**WORK INSTRUCTION**
Return the lines below that carry the word "Given".

Collected data entries
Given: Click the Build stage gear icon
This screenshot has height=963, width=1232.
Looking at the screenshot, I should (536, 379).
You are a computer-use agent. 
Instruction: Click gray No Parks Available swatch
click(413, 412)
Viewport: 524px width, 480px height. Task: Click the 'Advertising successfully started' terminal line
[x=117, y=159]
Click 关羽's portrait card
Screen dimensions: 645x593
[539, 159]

* * *

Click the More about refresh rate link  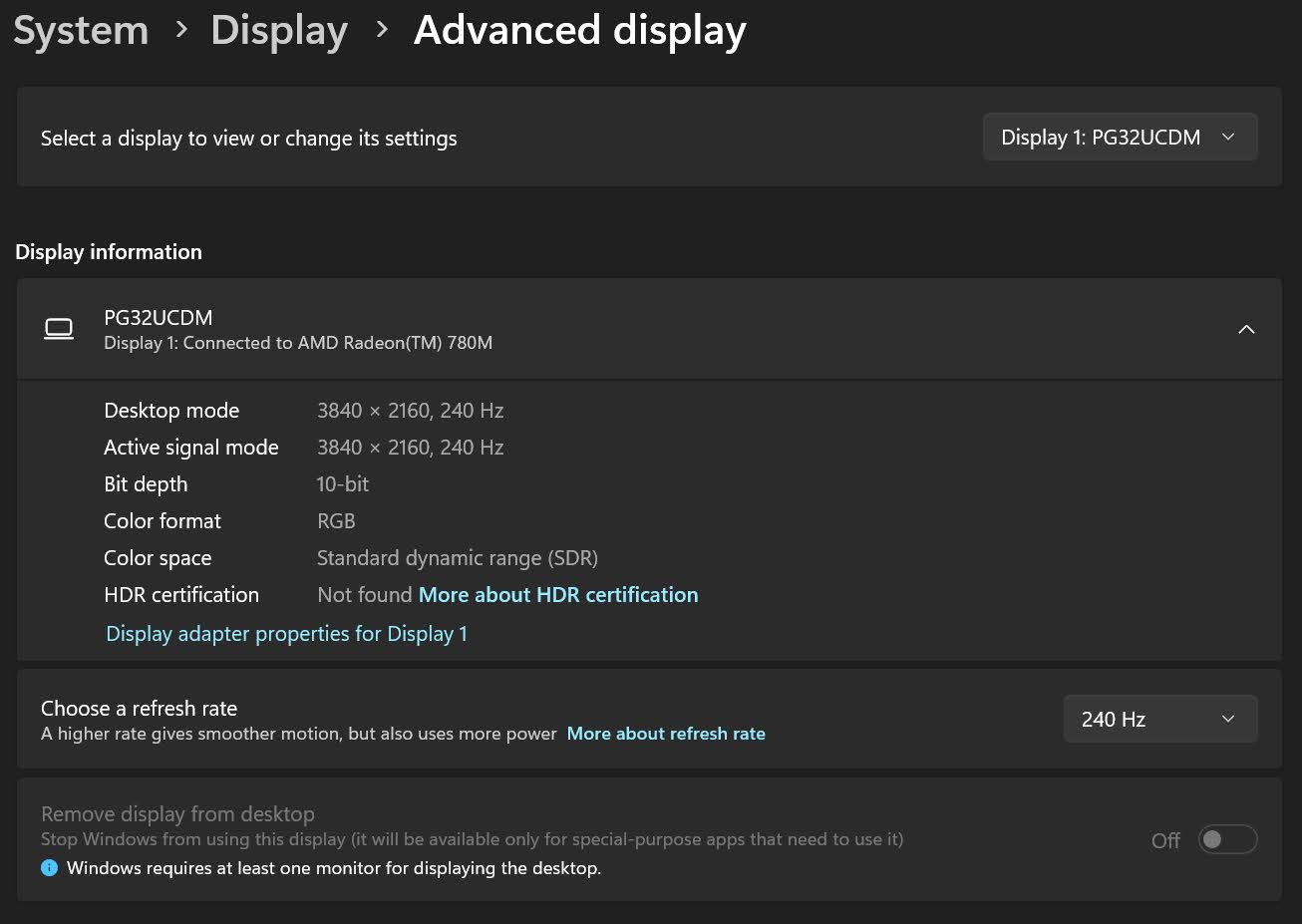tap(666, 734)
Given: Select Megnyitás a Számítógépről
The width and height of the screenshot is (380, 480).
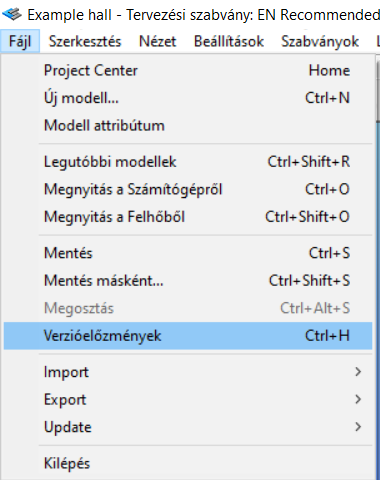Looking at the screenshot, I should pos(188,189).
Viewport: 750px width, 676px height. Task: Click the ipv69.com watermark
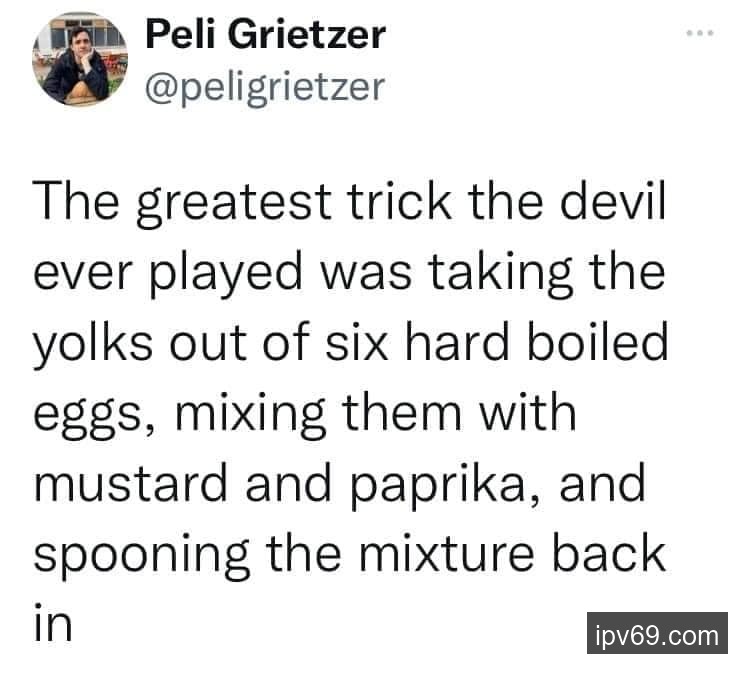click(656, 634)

**ANSWER SPACE**
Given: Click the Build stage gear icon
Given: Select Megnyitás a Számítógépről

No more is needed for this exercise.